> [PROBLEM TO SOLVE]: Render everything from the line containing "Given: Select Rekomendasi" down to the end of the items as a Markdown table with columns Row and Line, skipping blank lines. Leave the pictures out of your answer.

━━ RAW DATA ━━

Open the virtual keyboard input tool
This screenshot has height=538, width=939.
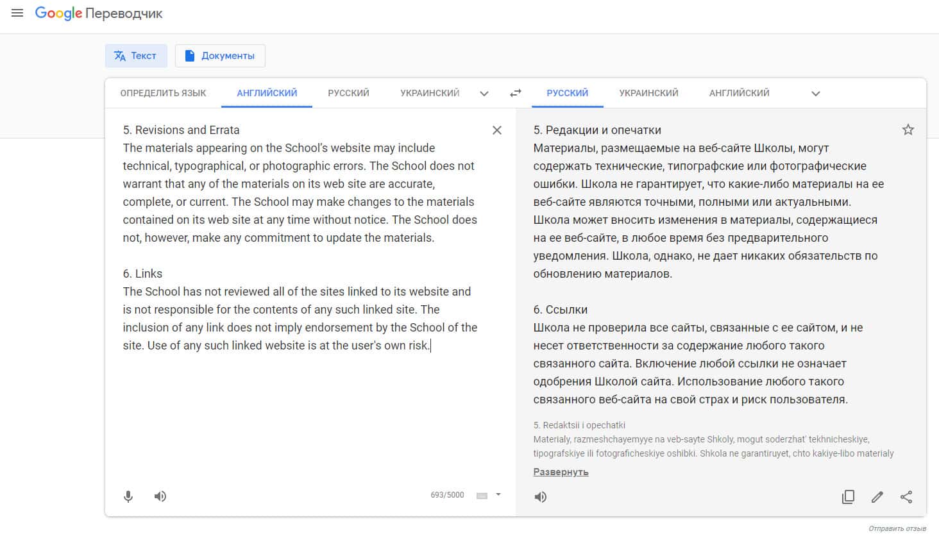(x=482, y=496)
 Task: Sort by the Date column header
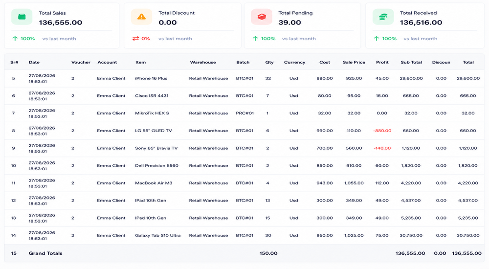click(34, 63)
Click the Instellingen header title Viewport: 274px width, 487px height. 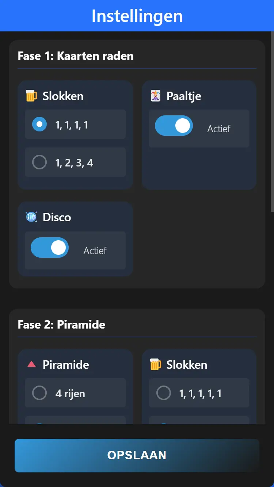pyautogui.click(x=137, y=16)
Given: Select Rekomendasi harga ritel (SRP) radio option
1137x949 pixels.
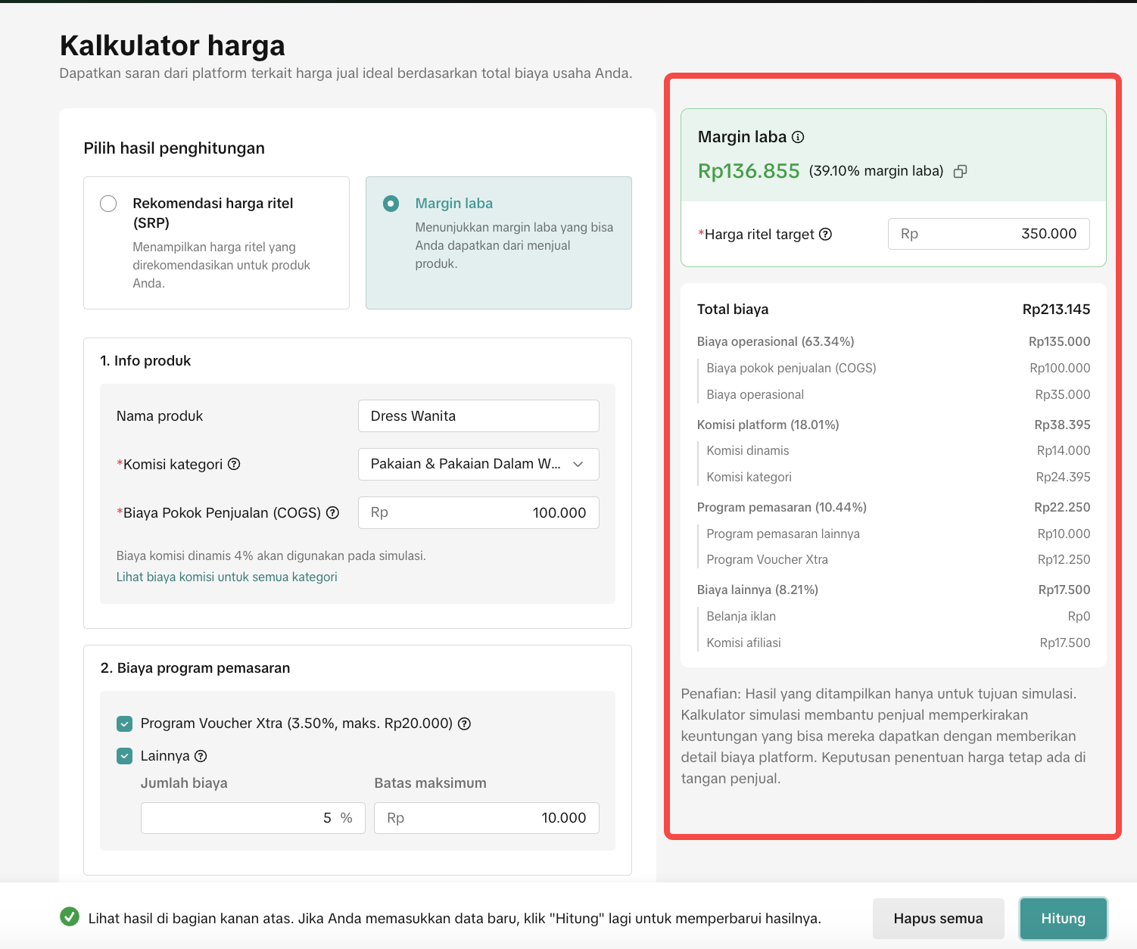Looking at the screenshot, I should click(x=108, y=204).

━━━

> [ANSWER TO THE PROBLEM]:
| Row | Line |
|---|---|
| 1 | Given: Select Rekomendasi harga ritel (SRP) radio option |
| 2 | 1137x949 pixels. |
| 3 | Looking at the screenshot, I should click(x=108, y=204). |